§ Exercise aim
Go over the data below line by line, and state how many lines contain the string "field". Give the number only.

[Source data]
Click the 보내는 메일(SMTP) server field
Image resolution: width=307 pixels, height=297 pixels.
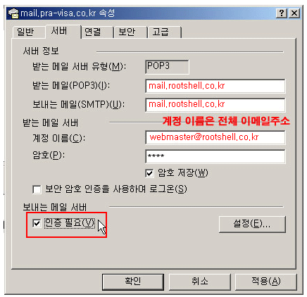(215, 105)
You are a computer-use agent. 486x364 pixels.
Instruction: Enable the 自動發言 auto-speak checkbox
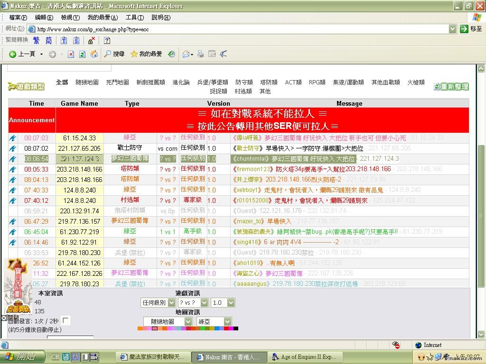click(x=65, y=321)
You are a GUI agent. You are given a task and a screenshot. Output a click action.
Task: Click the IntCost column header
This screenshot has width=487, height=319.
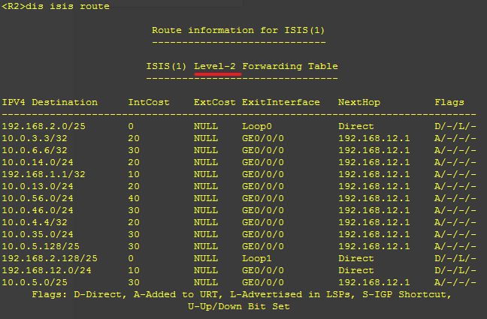(x=149, y=102)
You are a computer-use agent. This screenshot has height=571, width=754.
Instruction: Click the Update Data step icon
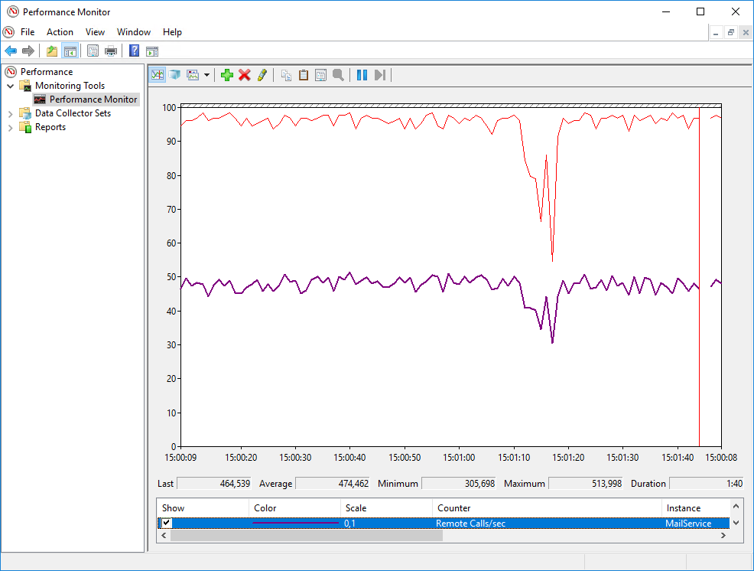pos(380,75)
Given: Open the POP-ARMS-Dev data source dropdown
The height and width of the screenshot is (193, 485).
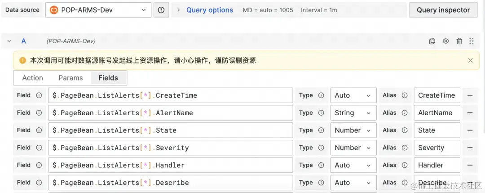Looking at the screenshot, I should [x=98, y=10].
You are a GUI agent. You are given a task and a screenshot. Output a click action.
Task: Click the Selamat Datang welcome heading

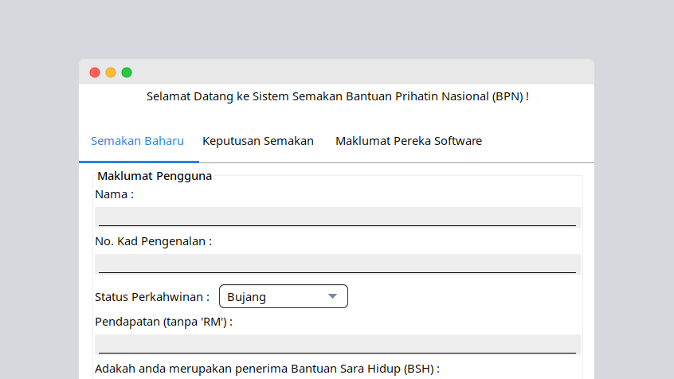(x=338, y=96)
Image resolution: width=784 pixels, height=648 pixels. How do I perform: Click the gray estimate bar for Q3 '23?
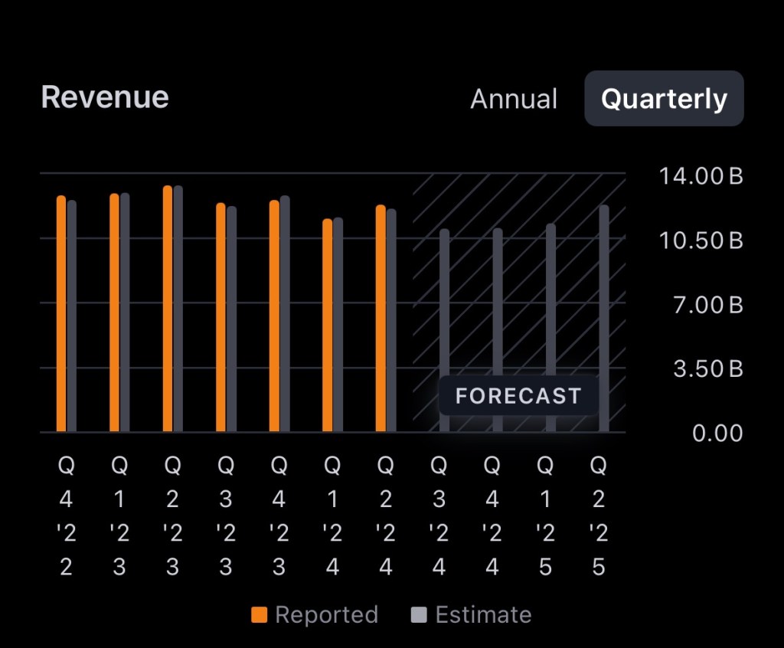click(232, 319)
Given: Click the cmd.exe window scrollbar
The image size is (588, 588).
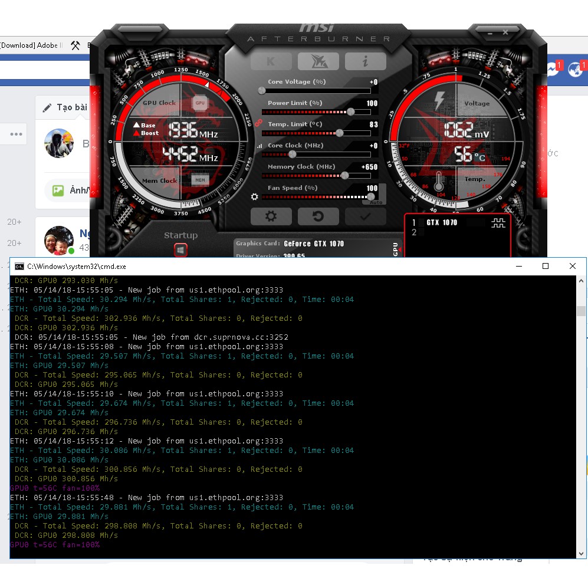Looking at the screenshot, I should (581, 311).
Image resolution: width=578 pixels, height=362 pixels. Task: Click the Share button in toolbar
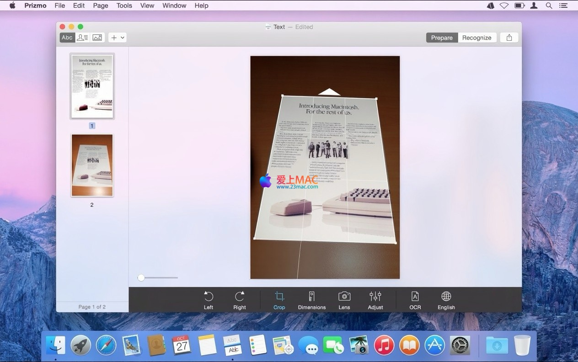pyautogui.click(x=509, y=37)
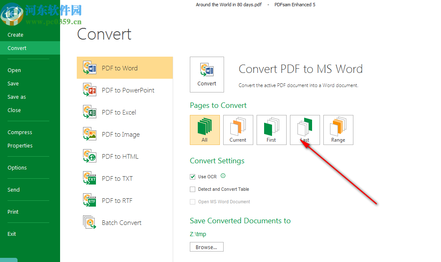441x262 pixels.
Task: Select All pages to convert
Action: point(205,130)
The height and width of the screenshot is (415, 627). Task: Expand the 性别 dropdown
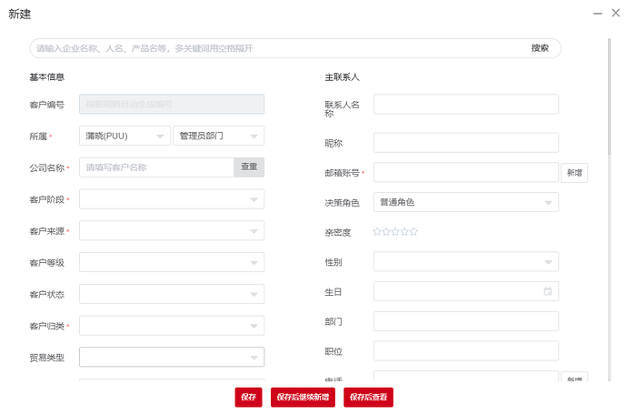pos(465,262)

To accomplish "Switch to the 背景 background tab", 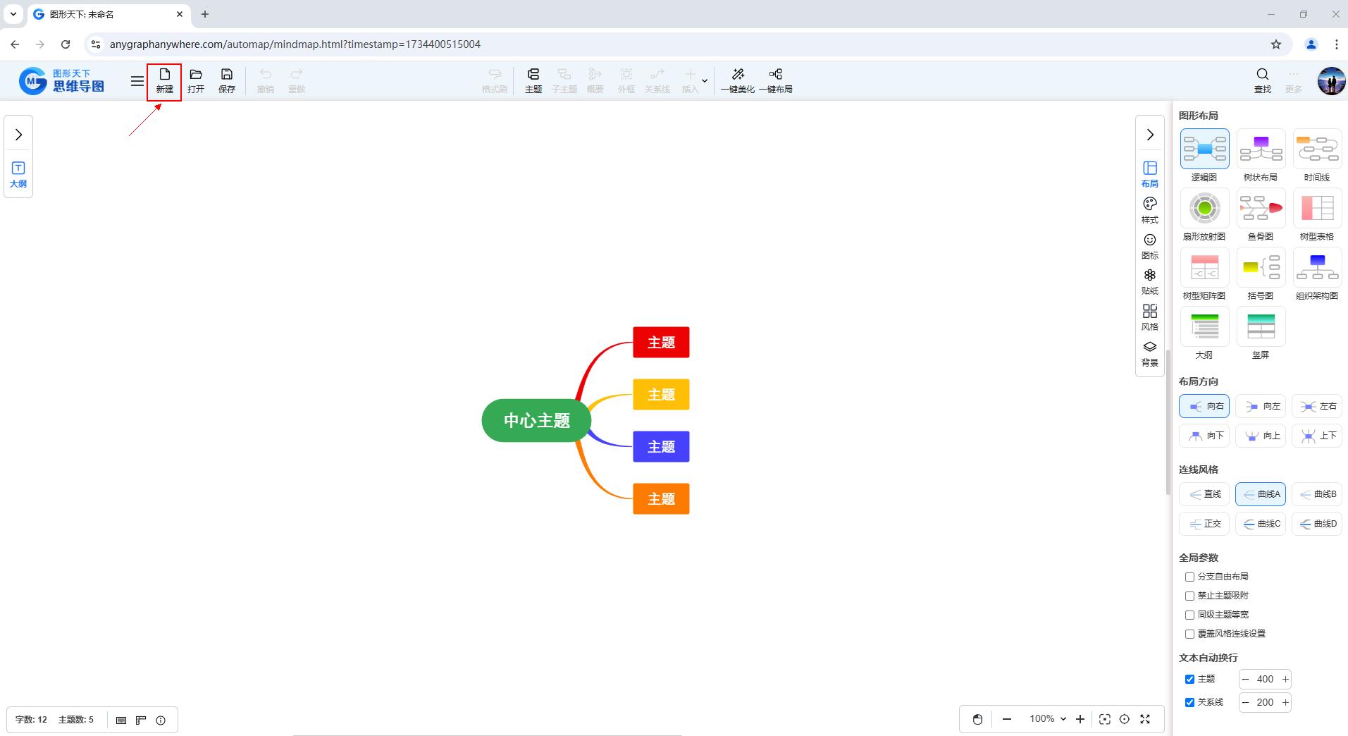I will pyautogui.click(x=1150, y=352).
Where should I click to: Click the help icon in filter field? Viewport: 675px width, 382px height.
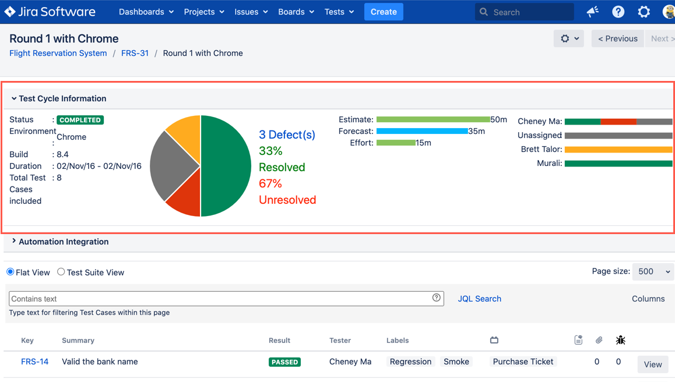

§ Response to the exercise
2